In a major step towards achieving greater internationalisation of India’s higher education as outlined by India’s National Education Policy 2020, the country’s higher education regulator the University Grants Commission (UGC) has approved an additional 25% of university places for foreign students to be admitted to undergraduate and postgraduate courses across India.

These will be ‘supernumerary seats’ or places over and above the intake approved for individual institutions and by regulatory bodies, so that universities will not have to cut back on their intake of Indian students in order to bring in more foreign students.

As the 2022 intake is already in place, this is unlikely to be implemented by institutions until 2023.

The additional seats will not include international students involved in student exchanges between different institutions or under memoranda of understanding between the Government of India and another country.

According to the UGC guidelines released on 26 August, the number of places will be decided by universities themselves, keeping in mind infrastructure, faculty and other requirements, and specific guidelines by regulatory bodies.

Notably, as many as 10% of supernumerary seats were already reserved for foreign nationals across the Indian Institutes of Technology (IITs) since 2016, and this will now also increase to 25%.

Balanced tuition fees

Institutions may also set their own fees for foreign students, though UGC Chairman Mamidala Jagadesh Kumar cautioned that setting fees too high will mean foreign students will not come.

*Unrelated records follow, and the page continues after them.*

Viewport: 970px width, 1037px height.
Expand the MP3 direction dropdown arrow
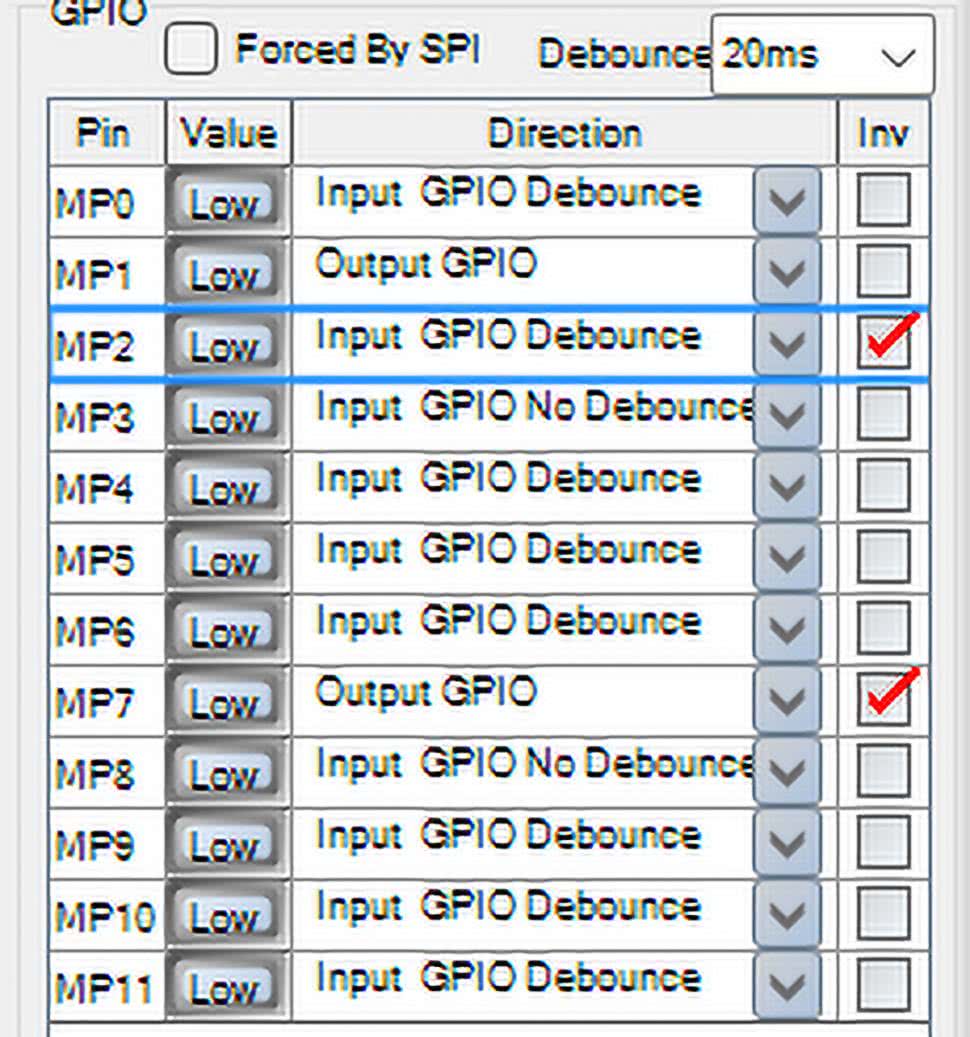point(787,416)
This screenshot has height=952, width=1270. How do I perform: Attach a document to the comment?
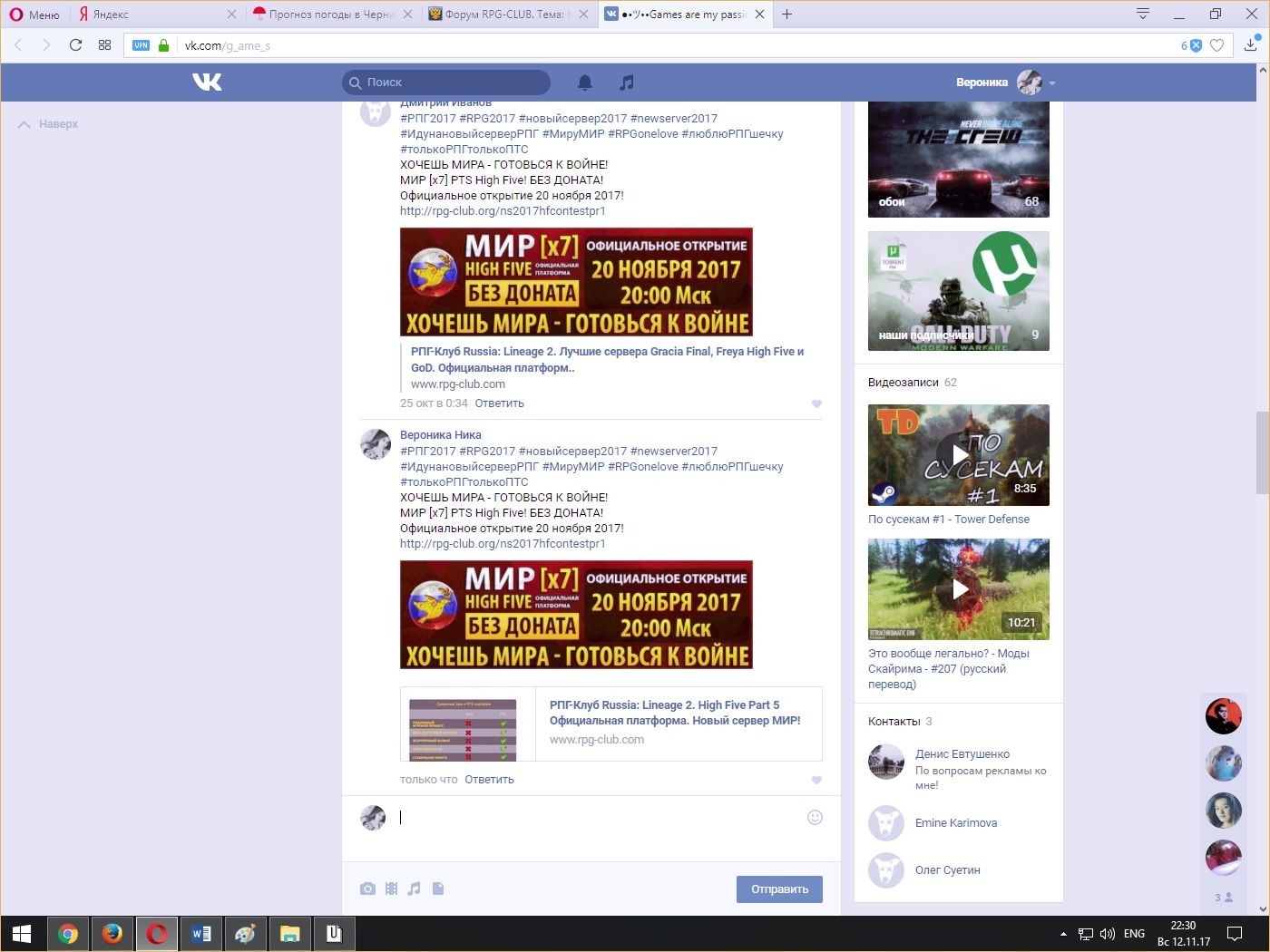tap(438, 889)
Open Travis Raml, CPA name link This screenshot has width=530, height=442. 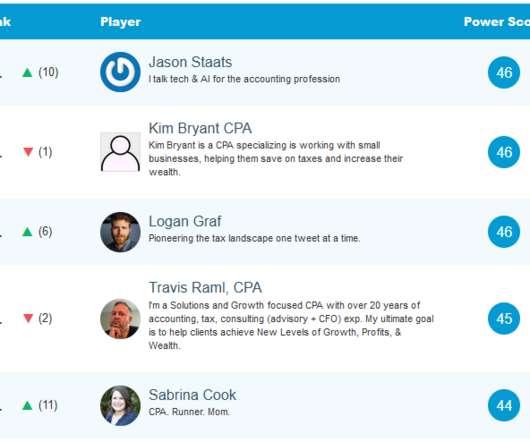205,288
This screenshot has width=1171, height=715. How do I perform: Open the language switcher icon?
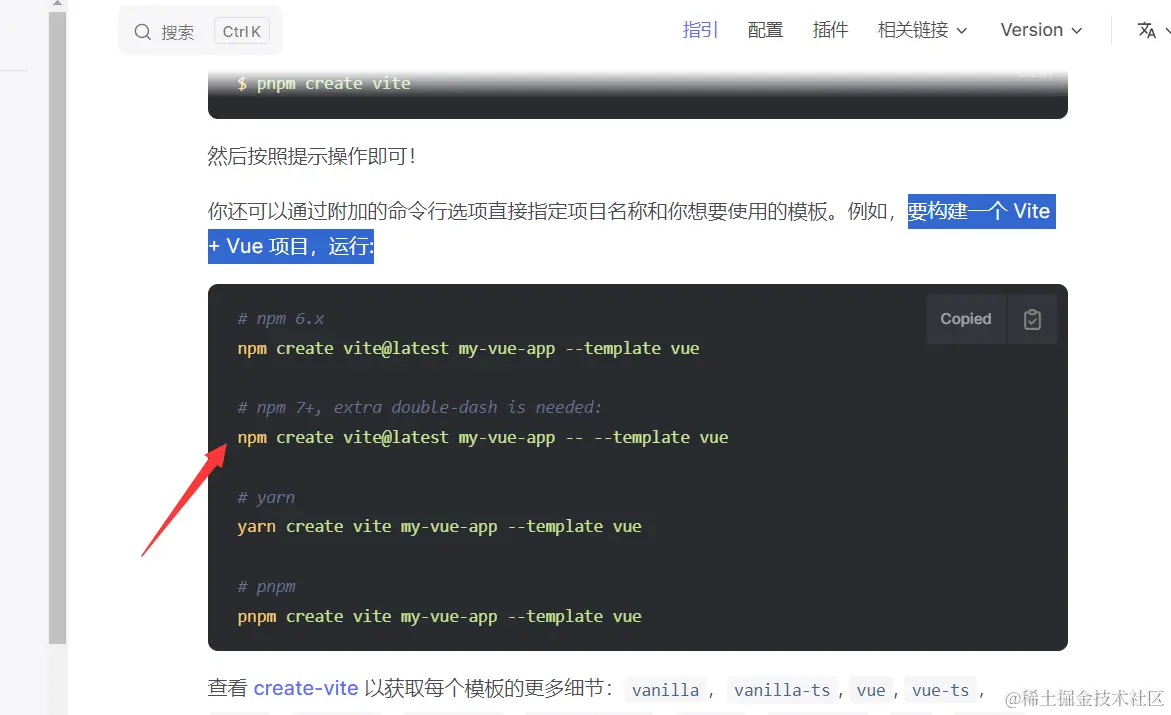[1146, 30]
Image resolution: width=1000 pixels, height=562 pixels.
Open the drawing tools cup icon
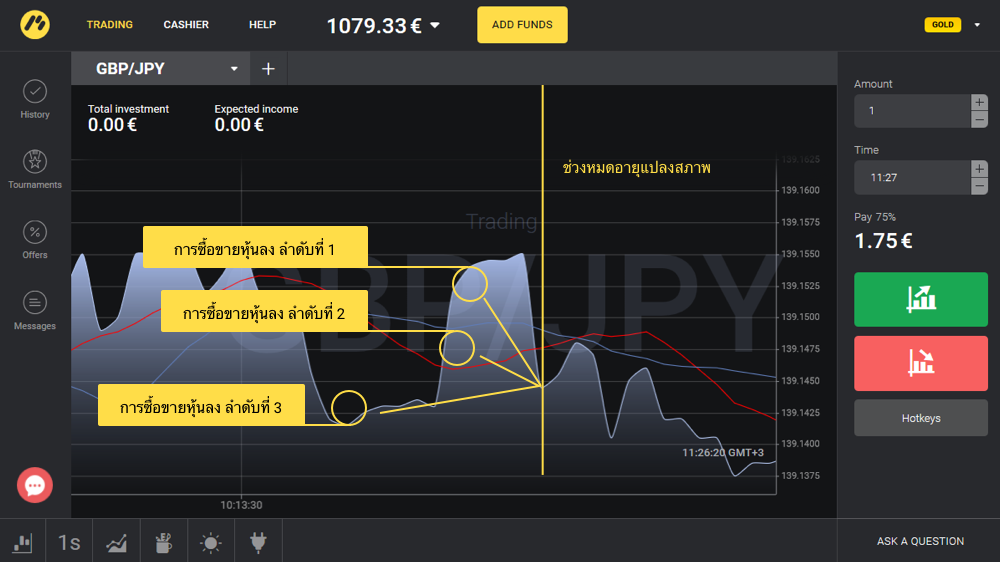click(x=164, y=542)
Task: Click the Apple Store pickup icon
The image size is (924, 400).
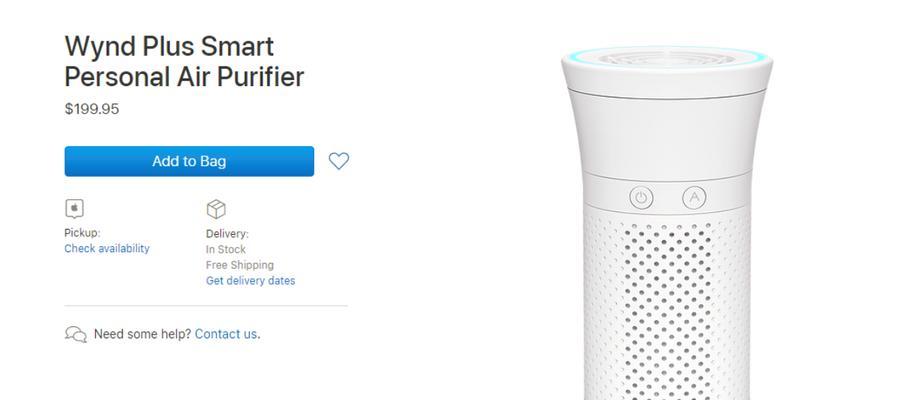Action: [74, 209]
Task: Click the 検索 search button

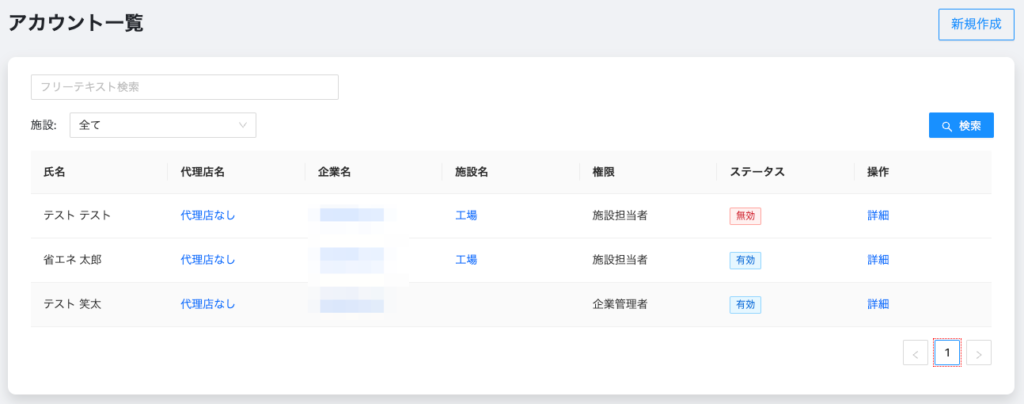Action: coord(961,125)
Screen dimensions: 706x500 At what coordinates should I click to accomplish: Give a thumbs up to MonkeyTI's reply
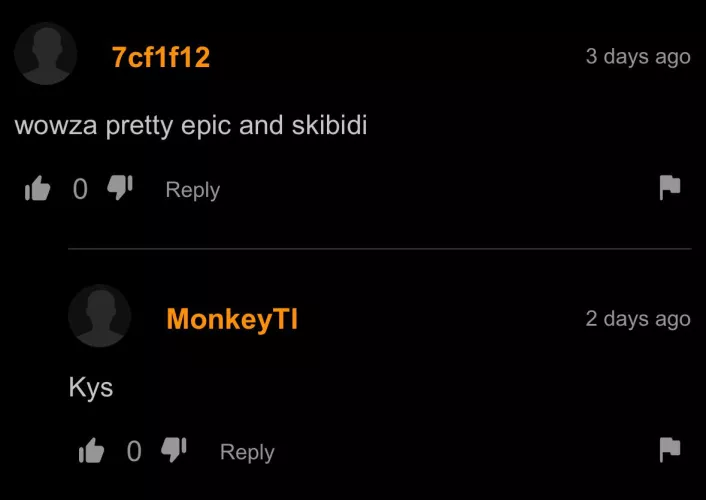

Higher education institutions “need to strike a balance in fixing the tuition fee appropriately”, he said.

Kumar said the UGC was encouraging all good institutions to work towards increasing the number of foreign students. However, “initially, only those HEIs [higher education institutions] that have good infrastructural facilities and academic programmes may attempt to admit foreign students,” he said.

Institutions can estimate the number of foreign students to be admitted based on available labs, classrooms and hostel infrastructure, he added. Although there will be no additional government resources, he said, “admitting foreign students will help [institutions] generate internal resources through tuition fees that can then be used to further improve the infrastructure to attract more foreign students”.

The Indian authorities have noted that opportunities to attract international students, academics and funding are increasing and many higher education institutions are now committed to expanding their international reach.